Como había estado hablando de literatura con Pedro A. y me había ponderado tanto "El viaje al fin de la noche" de Céline pues no dudé en acercarme a la librería de viejo que hay en la calle San Luis a ver si tenían algún ejemplar. Y, sí, lo tenían, y, como ya terminé lo de Drácula, pues me he puesto con ello. A medida que me adentro en sus páginas voy recordando lo que me maravilló cuando la leí hace ya quizá más de cuarenta años. Y es que no es para menos.
Uno se apunta a cualquier guerra más que nada porque no tiene nada que hacer. Y una vez en ella tiene al alcance de la mano todos los motivos que quiera para dar rienda suelta a su cinismo. ¿Porque con qué otra herramienta que no sea el cinismo se pueden considerar las cosas de este mundo si es que no quieres morir de asco? Y no te digo, ya, si lo que consideras es la guerra. Ésta que se está desarrollando en Ucrania, sin ir más lejos. Se han parado a pensar la enorme majadería que es. Parece todo como una obra de teatro de Valle Inclán. Sin pies ni cabeza. Recuerdo aquella escena del estudiante de medicina bailando con el esqueleto que acababa de sacar de la tumba para vender sus huesos a los estudiantes de anatomía. Aquí no se respeta nada ante la imperiosa necesidad de sacar unas perrillas para ir a tomar vinos. Y esa es la filosofía que señorea el mundo.
Es curioso, porque leyendo a los clásicos te das cuenta de todas las superestructuras ideológicas, o como se diga, que se montó siempre el mundo con tal de poner lo de ir a tomar vinos en el centro de la vida. Es muy curioso, más que nada porque es la demostración palpable de que aguantar la vida a palo seco es poco menos que un imposible metafísico. Si lo intentas, inevitablemente te sucederá lo de Penteo que no se lo voy a contar porque ya va siendo hora de que se vayan a Eurípides y lean sus Bacantes. ¡Por Dios Bendito, un poco de curiosidad de nosotros mismos! ¿O es que no quieren reconocerse en lo gentuza que son? Y, entonces, ¿de dónde se creen ustedes que salen todas esas guerras? Por culpa de los otros, sin la menor duda. Y a mí que me registren.

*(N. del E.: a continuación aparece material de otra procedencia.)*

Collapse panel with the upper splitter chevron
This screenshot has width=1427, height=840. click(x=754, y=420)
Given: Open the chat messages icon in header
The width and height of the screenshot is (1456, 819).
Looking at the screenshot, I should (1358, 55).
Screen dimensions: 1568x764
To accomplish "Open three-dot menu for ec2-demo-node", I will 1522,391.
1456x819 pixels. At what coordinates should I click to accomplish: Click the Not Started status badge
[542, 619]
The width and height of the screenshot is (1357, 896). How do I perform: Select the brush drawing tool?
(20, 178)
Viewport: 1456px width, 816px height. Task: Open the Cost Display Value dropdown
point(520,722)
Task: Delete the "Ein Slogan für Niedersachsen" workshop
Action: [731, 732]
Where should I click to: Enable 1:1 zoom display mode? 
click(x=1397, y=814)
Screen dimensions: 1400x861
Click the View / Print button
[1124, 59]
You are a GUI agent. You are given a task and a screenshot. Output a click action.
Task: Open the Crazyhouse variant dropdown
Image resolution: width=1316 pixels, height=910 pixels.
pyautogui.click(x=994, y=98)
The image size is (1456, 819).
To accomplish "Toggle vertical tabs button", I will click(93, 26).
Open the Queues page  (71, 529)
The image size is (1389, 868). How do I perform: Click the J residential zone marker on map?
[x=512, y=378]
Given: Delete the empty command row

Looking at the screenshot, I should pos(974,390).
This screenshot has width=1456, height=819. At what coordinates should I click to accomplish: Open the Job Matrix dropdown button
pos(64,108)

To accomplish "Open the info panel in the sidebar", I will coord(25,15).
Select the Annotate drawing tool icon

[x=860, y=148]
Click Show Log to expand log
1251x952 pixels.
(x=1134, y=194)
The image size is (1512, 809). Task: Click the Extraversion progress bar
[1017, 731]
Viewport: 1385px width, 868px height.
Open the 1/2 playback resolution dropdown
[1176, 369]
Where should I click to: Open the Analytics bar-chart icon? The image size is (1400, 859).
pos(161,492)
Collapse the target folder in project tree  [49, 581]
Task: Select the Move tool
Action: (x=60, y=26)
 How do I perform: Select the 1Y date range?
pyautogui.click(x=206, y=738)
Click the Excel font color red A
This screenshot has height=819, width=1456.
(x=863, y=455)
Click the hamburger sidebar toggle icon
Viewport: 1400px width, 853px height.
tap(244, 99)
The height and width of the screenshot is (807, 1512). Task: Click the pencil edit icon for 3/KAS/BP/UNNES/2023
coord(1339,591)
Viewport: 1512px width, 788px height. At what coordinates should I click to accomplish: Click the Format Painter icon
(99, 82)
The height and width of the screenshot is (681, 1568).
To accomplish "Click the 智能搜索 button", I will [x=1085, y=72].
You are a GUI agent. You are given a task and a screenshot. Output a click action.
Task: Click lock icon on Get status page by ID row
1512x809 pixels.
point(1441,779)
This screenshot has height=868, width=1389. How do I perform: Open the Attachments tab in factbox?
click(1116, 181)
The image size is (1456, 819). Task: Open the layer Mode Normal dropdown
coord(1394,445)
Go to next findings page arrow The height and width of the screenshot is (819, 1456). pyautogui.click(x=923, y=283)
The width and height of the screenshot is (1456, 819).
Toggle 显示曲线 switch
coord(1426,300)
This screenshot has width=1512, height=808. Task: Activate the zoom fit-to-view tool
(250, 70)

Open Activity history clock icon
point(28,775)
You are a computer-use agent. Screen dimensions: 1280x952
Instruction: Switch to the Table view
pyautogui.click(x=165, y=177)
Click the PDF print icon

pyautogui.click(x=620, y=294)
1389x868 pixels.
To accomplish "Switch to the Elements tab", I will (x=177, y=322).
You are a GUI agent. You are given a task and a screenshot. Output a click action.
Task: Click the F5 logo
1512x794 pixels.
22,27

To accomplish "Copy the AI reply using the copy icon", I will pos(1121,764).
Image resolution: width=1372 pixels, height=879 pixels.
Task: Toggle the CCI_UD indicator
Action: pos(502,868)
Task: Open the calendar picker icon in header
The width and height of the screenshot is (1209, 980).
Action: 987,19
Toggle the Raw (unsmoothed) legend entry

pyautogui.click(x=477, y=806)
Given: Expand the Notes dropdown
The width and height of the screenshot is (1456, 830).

Pues sí, una gran novela la de ese tal Ferdinand Céline que tanto dio que hablar y no precisamente por su novela sino por sus simpatías hacia los nazis. Habría que escuchar el motivo de esas simpatías para saber a qué atenerse. Pero es lo que tiene lo del estar enganchado a ir a tomar vinos, que uno no necesita escuchar para tener una opinión: en los templos de Dionisos te las dan todas ya masticadas.